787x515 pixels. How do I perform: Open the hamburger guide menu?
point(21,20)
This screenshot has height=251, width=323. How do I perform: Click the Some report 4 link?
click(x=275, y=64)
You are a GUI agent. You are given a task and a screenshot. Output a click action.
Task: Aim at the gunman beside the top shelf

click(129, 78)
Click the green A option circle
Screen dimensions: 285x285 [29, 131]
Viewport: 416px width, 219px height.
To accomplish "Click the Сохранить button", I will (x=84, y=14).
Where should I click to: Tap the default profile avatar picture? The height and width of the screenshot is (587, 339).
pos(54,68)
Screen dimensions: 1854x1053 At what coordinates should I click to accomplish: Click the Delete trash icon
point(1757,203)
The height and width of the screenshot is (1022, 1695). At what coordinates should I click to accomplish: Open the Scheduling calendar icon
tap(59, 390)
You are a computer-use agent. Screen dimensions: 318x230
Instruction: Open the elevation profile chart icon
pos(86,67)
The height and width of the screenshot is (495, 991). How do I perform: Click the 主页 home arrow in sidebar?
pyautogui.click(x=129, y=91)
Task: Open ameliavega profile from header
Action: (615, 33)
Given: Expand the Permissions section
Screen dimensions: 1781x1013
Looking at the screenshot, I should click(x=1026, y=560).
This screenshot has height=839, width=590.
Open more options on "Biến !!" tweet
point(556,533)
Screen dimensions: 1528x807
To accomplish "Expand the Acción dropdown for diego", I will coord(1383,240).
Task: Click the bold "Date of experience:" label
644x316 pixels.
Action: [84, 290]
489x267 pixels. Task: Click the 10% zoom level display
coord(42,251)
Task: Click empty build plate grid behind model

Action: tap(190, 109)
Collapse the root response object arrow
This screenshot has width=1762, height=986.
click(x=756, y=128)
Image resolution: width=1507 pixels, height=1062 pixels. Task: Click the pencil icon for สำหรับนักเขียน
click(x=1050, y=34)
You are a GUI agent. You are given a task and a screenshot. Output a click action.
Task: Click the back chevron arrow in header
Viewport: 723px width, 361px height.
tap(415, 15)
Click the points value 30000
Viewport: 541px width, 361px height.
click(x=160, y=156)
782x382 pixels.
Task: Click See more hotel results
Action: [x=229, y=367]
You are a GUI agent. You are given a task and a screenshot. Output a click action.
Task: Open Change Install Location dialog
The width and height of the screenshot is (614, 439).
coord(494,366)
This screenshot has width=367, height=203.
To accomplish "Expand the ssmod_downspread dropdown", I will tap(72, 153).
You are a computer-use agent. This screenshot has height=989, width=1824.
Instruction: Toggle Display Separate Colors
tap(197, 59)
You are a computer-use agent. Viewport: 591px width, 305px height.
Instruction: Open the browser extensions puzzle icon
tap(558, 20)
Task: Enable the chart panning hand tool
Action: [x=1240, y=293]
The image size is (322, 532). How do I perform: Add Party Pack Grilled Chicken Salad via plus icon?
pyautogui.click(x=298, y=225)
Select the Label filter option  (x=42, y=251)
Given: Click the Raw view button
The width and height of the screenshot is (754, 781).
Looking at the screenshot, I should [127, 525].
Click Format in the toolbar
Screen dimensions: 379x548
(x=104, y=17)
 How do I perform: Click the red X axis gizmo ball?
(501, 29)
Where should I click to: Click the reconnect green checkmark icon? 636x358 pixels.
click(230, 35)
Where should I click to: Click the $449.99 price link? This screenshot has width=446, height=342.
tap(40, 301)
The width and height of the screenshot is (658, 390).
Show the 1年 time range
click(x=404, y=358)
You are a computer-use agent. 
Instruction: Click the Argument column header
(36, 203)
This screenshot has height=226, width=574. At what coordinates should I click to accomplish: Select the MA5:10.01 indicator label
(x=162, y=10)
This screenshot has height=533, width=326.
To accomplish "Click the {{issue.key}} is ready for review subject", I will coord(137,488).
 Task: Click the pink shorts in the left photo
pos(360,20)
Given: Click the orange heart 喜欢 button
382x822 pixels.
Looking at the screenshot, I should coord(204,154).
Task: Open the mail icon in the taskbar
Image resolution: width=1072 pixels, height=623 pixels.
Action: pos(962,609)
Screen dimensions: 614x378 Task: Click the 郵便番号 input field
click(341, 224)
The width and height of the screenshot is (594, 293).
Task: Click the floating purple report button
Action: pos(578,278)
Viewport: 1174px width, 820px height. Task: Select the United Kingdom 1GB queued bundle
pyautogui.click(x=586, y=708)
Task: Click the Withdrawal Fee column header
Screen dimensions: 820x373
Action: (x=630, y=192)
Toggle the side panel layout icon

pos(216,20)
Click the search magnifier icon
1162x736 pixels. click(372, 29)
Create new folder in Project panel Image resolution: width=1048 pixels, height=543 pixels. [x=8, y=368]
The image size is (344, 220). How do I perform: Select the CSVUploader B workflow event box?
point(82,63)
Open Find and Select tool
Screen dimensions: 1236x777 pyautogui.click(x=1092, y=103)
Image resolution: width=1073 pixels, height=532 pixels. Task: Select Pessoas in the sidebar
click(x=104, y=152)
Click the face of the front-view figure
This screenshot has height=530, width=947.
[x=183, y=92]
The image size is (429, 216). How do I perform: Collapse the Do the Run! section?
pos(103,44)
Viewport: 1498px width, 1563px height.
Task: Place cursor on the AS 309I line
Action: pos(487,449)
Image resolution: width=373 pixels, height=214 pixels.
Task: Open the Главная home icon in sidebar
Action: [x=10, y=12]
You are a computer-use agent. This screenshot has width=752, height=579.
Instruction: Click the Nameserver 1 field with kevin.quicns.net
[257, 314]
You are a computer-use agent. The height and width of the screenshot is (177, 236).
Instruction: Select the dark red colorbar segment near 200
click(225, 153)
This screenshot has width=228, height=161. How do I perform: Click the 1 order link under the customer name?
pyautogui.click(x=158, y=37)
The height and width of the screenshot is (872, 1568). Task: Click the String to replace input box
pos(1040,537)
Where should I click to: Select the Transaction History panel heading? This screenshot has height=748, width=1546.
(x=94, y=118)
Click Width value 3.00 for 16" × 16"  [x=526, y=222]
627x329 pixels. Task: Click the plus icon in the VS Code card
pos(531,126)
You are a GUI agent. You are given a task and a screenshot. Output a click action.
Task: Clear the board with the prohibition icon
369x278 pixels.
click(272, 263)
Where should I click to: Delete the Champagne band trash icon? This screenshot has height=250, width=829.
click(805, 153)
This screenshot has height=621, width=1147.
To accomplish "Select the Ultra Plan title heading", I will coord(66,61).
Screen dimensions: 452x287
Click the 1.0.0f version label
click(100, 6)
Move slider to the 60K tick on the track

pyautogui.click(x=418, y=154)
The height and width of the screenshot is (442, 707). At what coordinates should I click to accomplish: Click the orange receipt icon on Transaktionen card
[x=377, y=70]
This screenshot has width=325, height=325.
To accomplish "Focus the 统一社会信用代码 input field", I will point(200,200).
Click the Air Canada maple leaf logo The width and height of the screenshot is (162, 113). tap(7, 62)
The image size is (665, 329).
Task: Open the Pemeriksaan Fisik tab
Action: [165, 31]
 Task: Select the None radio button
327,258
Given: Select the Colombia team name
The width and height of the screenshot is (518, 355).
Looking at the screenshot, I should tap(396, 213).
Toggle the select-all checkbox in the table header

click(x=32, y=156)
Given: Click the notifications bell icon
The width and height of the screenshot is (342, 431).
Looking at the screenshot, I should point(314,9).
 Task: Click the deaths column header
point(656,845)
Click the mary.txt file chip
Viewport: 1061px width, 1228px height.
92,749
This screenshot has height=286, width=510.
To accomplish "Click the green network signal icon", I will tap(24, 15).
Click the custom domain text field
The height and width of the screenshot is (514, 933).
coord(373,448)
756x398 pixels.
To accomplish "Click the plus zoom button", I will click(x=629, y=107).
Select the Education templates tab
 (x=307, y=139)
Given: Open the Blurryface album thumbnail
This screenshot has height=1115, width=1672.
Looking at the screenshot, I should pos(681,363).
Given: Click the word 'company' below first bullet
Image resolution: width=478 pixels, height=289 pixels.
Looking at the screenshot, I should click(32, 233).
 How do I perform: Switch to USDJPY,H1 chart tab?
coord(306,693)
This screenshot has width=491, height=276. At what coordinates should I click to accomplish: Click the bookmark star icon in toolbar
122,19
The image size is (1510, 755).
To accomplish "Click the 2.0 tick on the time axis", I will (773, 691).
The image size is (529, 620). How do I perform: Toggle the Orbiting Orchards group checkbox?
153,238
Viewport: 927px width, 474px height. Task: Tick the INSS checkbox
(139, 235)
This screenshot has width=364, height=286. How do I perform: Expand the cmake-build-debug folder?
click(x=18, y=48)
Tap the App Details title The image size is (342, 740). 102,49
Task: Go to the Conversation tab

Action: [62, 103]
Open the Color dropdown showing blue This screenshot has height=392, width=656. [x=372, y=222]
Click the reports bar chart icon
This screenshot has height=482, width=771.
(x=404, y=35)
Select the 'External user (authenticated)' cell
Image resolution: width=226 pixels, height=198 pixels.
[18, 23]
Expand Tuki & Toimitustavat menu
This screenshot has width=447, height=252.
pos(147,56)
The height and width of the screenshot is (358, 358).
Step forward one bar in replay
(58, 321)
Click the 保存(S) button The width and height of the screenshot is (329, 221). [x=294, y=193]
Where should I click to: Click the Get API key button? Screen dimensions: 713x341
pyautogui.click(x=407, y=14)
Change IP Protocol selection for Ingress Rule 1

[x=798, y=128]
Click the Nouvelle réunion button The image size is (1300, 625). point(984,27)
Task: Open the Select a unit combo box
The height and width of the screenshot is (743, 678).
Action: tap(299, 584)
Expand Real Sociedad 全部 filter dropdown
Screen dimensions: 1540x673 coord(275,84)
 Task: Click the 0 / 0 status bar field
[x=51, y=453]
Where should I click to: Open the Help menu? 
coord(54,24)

——

Give the material from the line with "627x329 pixels. Task: Click" to the line with "click(272, 263)", both included, as a JSON list of strings with one string per line and no blank lines.

[Solution to the exercise]
[
  "627x329 pixels. Task: Click the plus icon in the VS Code card",
  "pos(531,126)",
  "You are a GUI agent. You are given a task and a screenshot. Output a click action.",
  "Task: Clear the board with the prohibition icon",
  "369x278 pixels.",
  "click(272, 263)"
]